Свидетельство о регистрации средства массовой информации Эл № ФС77-47356 выдано от 16 ноября 2011 г. Федеральной службой по надзору в сфере связи, информационных технологий и массовых коммуникаций (Роскомнадзор)

Читальный зал

национальный проект сбережения
русской литературы

Союз писателей XXI века
Издательство Евгения Степанова
«Вест-Консалтинг»

Сергей ШАРГУНОВ


ПОГОНЯ ЗА ВЕЧНОЙ ВЕСНОЙ

Из книги о Валентине Катаеве



В издательстве «Молодая гвардия» в серии «ЖЗЛ» выходит книга Сергея Шаргунова – исследование жизни писателя Валентина Катаева. «ЛГ» публикует отрывок из неё – о катаевской повести «Алмазный мой венец».

В 78-м в № 6 журнала «Новый мир» вышел «Алмазный мой венец», вызвавший огромный читательский интерес, сразу обросший шумом возмущения (и до сих пор окружённый восхищением).
«Что может быть прекраснее художественной свободы?» – спрашивал Катаев.
Он вспоминал об ушедших «бессмертных» современниках – живо, бесцеремонно, весело, через дикие сценки. Именно дикие. При чтении вспыхивает мандельштамовский завет: «дикое мясо», по-катаевски переиначенное на «свежие фрукты»: «Это не роман. Роман – это компот. Я же предпочитаю есть фрукты свежими, прямо с дерева, разумеется, выплевывая косточки».
Артистически закрученная карусель «литературных звёзд». Книга-«поэма», богатая образами и красками, но и книга-игра – может быть, поэтому она воспринимается так современно…
Героев прикрывали лиричные ники: Командор – Маяковский, будетлянин – Хлебников, королевич – Есенин, мулат – Пастернак, щелкунчик – Мандельштам, синеглазый – Булгаков, штабс-капитан – Зощенко, конармеец – Бабель, ключик – Олеша, колченогий – Нарбут… Между прочим, исследователи практически ни разу не поймали автора на явной неправде или преувеличениях.
В финале в некой «заресничной стране», как бы в парижском парке Монсо, повествователь обнаруживал своих друзей в виде «ярко-белых и не отбрасывающих теней скульптур» и, поняв, что остался один, вдруг сам начинал коченеть от «звёздного мороза вечности»... Переставая отбрасывать тень. Как вампир.

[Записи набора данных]

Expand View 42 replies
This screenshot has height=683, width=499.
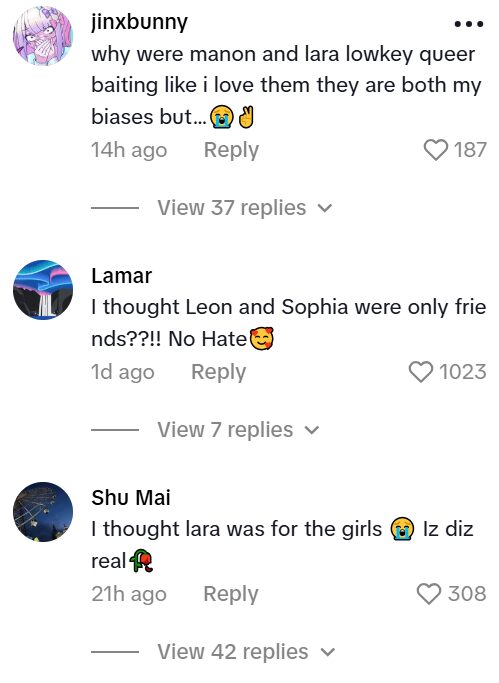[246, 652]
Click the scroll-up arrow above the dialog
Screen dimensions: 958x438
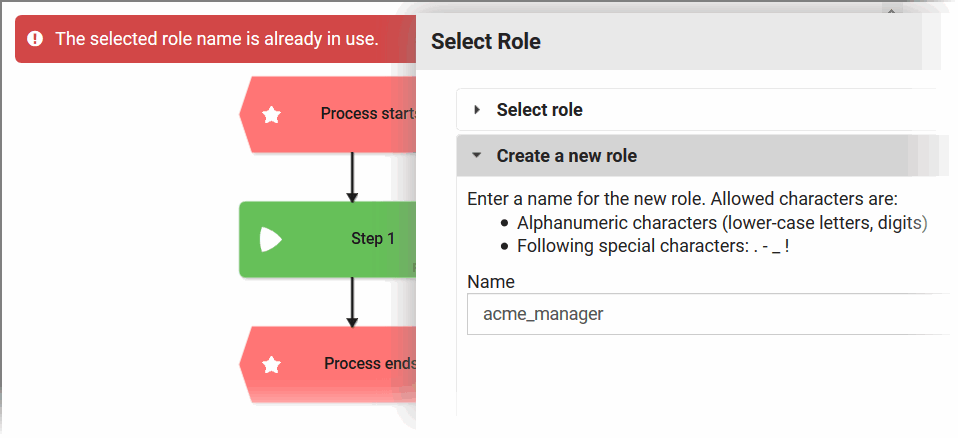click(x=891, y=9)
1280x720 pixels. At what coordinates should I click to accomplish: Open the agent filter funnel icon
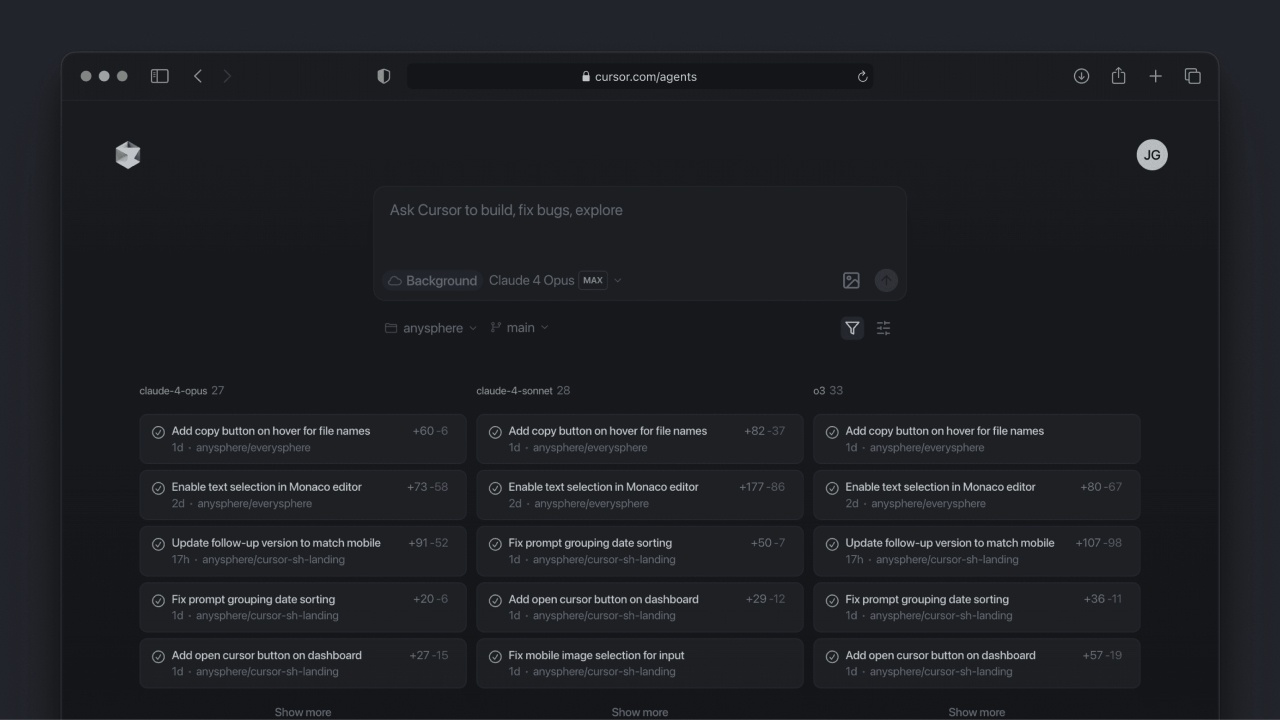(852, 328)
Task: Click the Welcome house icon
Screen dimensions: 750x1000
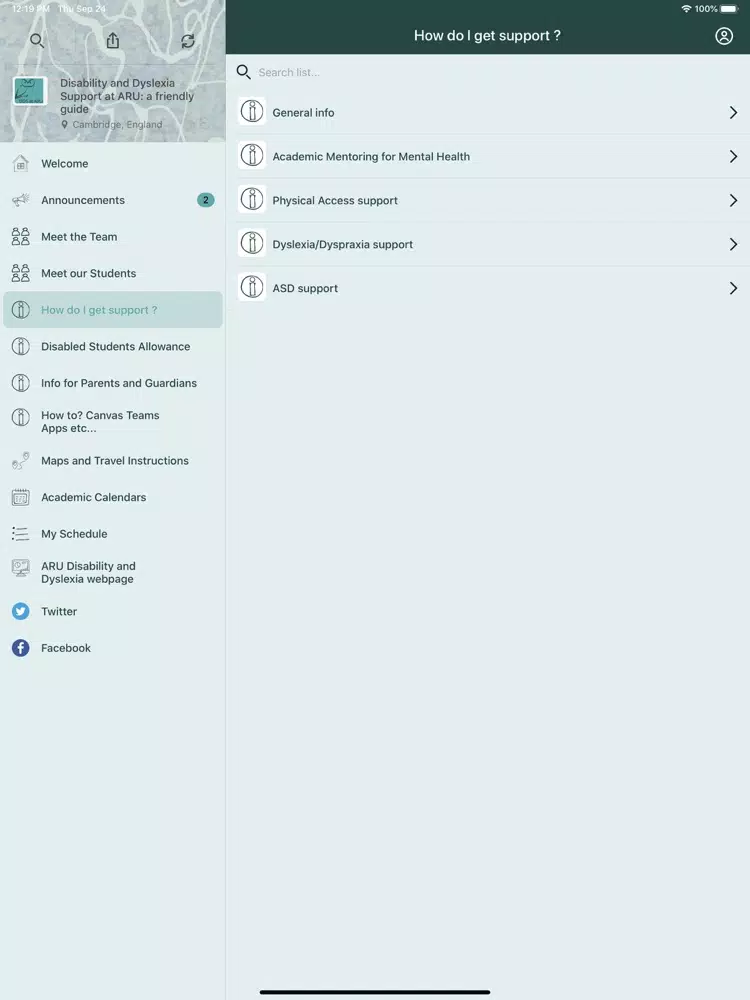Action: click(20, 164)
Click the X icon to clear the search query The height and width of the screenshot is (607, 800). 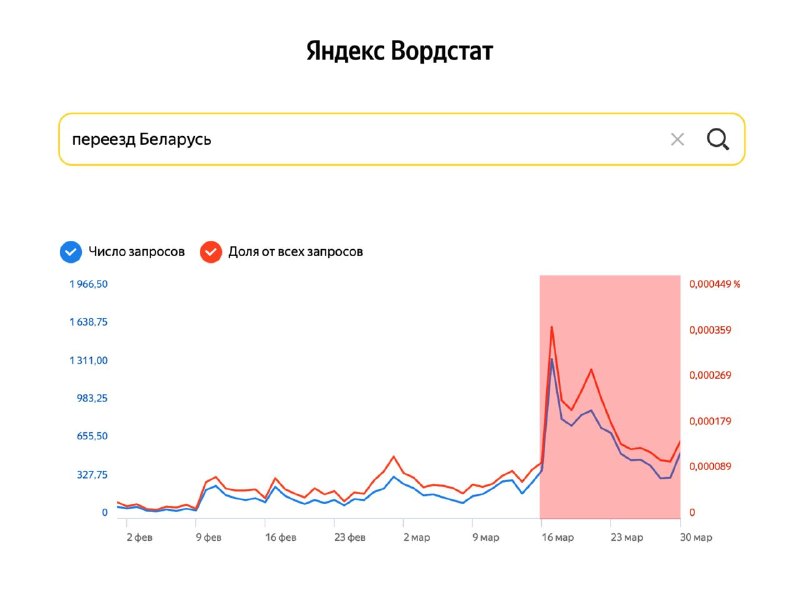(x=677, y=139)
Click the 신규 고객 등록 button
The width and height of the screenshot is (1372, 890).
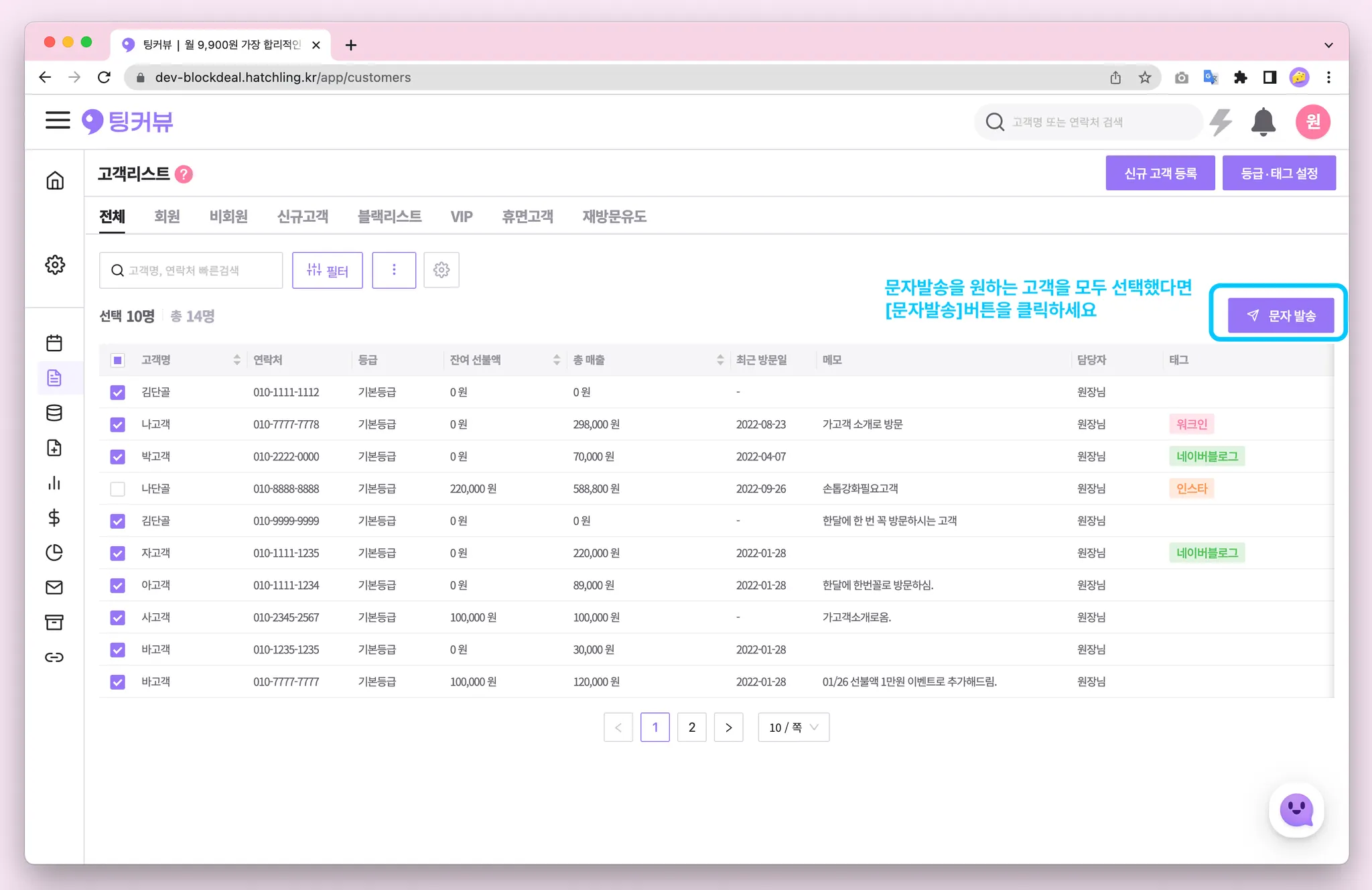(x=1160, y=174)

Условия задания
Подхватите отрывок о повести Катаева «Алмазный мой венец» и продолжите его после последней фразы.

Ответ к упражнению
Всё произведение пронизано вампиризмом: они умерли, а я нет, и теперь распоряжаюсь ими. «Они не могут ему ответить», – будто бы сказал со сцены Виктор Шкловский и заплакал. Кстати, чужие раскавыченные стихи в прозе и чужие строчки в названиях повестей и романов как принцип – чем не вампиризм?
«Чужую поэзию я воспринимаю как свою и делаю в ней поправки», – пояснял Катаев, воспроизводя с ошибками даже Пушкина и оправдывая себя тем, что нужно «пропускать все явления мира, в том числе и поэзию, через себя».
Такой мемуар смутил и задел многих.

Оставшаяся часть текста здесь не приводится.